SELECTED EXTRACT:
————
Indoor Soil Note: Amaryllis plants grown indoors should be planted in a high-quality potting soil mix that drains well to avoid bulb rot.



Amaryllis Water Requirements

Amaryllis has moderate water requirements and it doesn’t like growing in waterlogged soil. In most cases, Amaryllis should only be watered when the top 2-inches of soil in their container starts to dry out.

Amaryllis will also require a dry rest period after flowering in order for the bulb to go through a dormancy period before it will sprout again.



Amaryllis Temperature Requirements

Amaryllis is a tropical plant that prefers to grow in a warm environment. However, Amaryllis bulbs will sprout in temperate climates once the soil temperature reaches 70°F (21° C).



Amaryllis Humidity Requirements

Amaryllis is native to Central and South America where it regularly experiences high humidity conditions. But it’s a very adaptable plant that can tolerate growing indoors in cold climates when the humidity starts to drop. However, it’s a good idea to keep an Amaryllis plant at 50% to 80% Relative Humidity.



Amaryllis Fertilizer Requirements

Amaryllis is a light feeder and it only needs to be fertilized with a half-strength general purpose fertilizer every two to three weeks once it starts to flower.
————
RECORDED INFORMATION:
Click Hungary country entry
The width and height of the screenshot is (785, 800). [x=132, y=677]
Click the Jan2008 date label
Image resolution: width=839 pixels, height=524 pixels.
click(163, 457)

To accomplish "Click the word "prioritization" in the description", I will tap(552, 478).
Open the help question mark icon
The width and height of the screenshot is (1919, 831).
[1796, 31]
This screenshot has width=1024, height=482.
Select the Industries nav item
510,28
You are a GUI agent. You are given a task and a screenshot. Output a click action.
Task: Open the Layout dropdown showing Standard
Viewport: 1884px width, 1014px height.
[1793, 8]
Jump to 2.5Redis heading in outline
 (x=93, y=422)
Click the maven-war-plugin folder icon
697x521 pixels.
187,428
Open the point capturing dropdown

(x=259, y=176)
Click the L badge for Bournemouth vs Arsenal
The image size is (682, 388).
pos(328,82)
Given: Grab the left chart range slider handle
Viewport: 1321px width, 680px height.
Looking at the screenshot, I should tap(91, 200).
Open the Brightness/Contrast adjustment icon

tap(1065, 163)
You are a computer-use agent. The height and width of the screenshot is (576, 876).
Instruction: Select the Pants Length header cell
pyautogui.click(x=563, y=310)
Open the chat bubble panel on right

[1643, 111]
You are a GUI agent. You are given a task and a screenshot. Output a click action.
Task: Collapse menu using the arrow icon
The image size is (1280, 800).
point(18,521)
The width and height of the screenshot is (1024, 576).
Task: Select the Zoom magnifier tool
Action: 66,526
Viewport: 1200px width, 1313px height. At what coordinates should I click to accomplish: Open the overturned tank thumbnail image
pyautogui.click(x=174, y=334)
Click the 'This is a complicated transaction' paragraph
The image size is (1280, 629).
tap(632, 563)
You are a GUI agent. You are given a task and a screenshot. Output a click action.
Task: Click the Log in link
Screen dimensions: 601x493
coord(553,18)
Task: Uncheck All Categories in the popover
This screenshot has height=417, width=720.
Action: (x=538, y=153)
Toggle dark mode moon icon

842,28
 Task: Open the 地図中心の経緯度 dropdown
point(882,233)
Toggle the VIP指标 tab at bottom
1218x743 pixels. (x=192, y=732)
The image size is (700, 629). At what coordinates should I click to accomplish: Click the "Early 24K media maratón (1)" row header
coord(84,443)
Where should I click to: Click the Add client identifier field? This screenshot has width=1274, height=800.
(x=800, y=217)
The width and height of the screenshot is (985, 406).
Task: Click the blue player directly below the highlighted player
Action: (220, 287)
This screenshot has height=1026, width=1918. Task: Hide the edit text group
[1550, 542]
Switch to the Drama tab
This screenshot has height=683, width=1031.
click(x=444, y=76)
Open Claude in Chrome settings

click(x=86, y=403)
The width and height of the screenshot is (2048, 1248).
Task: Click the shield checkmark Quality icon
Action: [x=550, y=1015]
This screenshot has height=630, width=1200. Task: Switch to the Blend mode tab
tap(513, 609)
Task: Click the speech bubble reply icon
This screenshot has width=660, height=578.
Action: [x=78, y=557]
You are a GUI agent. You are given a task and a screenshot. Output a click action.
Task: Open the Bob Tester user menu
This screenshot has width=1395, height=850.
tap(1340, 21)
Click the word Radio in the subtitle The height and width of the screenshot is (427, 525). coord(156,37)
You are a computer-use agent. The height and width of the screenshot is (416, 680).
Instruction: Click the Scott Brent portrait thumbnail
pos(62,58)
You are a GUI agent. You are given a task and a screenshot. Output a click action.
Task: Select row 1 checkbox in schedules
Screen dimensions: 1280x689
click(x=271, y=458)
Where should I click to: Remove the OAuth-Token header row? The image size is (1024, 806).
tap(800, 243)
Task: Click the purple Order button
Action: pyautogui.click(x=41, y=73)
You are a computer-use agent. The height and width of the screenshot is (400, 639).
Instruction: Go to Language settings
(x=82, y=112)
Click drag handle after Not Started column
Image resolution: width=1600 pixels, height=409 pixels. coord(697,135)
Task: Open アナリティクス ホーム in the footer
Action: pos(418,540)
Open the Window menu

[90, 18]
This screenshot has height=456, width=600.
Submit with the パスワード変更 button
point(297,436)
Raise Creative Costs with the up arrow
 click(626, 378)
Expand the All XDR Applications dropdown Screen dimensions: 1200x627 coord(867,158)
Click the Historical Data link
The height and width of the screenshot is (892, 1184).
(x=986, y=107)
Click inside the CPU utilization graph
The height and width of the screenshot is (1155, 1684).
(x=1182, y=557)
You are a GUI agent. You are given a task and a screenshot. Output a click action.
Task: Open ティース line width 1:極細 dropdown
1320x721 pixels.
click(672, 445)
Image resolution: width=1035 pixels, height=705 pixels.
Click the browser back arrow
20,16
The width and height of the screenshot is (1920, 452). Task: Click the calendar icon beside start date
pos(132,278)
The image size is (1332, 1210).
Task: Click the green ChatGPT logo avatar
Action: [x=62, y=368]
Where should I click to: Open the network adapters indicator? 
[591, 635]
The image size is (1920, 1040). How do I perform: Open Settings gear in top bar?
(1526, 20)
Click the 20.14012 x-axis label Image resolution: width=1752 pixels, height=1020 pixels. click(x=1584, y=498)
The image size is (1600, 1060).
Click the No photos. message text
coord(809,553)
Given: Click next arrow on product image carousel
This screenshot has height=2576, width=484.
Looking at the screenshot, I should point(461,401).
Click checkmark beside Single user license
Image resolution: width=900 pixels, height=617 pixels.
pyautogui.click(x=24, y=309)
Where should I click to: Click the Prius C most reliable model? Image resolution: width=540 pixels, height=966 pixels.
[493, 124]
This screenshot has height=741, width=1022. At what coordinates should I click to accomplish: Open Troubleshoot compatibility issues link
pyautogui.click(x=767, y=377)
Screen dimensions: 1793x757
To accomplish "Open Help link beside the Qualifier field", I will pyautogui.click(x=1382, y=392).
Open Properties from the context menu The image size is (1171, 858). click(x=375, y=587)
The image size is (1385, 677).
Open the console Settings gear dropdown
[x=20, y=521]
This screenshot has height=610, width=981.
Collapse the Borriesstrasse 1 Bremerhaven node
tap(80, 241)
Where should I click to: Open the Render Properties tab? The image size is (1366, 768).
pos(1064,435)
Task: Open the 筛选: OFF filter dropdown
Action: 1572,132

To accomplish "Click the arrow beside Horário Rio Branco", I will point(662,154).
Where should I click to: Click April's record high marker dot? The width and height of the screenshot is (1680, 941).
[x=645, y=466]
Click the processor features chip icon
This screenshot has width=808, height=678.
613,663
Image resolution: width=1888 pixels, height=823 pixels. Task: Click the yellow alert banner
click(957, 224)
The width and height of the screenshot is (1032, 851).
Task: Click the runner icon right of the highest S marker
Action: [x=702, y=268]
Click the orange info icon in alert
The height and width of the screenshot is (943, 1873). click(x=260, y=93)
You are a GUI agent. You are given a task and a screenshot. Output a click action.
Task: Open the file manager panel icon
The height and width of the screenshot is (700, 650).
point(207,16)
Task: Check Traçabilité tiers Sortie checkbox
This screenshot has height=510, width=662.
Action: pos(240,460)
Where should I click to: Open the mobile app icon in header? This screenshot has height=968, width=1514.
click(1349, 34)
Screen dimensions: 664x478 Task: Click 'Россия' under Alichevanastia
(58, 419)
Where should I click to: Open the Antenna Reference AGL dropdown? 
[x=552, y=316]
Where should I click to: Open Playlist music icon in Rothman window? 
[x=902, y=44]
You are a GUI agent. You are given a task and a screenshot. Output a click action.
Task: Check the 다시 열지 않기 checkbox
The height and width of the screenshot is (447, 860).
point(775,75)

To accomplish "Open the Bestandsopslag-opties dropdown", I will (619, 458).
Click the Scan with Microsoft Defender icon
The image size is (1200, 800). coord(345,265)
————
ACTION ITEM A:
In the amaryllis care text, what soil temperature lets amaryllis bulbs sprout in temperate climates?
ACTION ITEM B:
List every section heading in the amaryllis care text.
ACTION ITEM C:
Continue the amaryllis care text from the end of its fertilizer section.
The rows come from a different source than the amaryllis care text.

OUTPUT A:
70°F (21° C)

OUTPUT B:
Amaryllis Water Requirements
Amaryllis Temperature Requirements
Amaryllis Humidity Requirements
Amaryllis Fertilizer Requirements

OUTPUT C:
It’s also important to cease applying fertilizer once the Amaryllis bulb starts to die back so the bulb can enter dormancy.



Amaryllis Pests

Amaryllis is a hardy flower, but it can get infested with spider mites especially when it’s grown indoors.

You can use insecticides to control spider mites, or you can introduce spider mite predators if you prefer to use a more natural form of pest control.



Amaryllis Diseases

Amaryllis can be susceptible to a number of diseases including Red Blotch, Soft Bulb Rot, and Leaf Spot.

Red Blotch: Amaryllis leaves look scorched with moist sunken patches on the surface of the leaves. (Cause: Stagonospora curtisii)

Soft Bulb Rot: Amaryllis bulbs become soft and decay when the soil is too wet (Cause: Rhizopus stolonifer)

Leaf Spot: Amaryllis leaves start to form brown spots surrounded by dark brown or yellow rings (Cause: Cercospora amaryllidis )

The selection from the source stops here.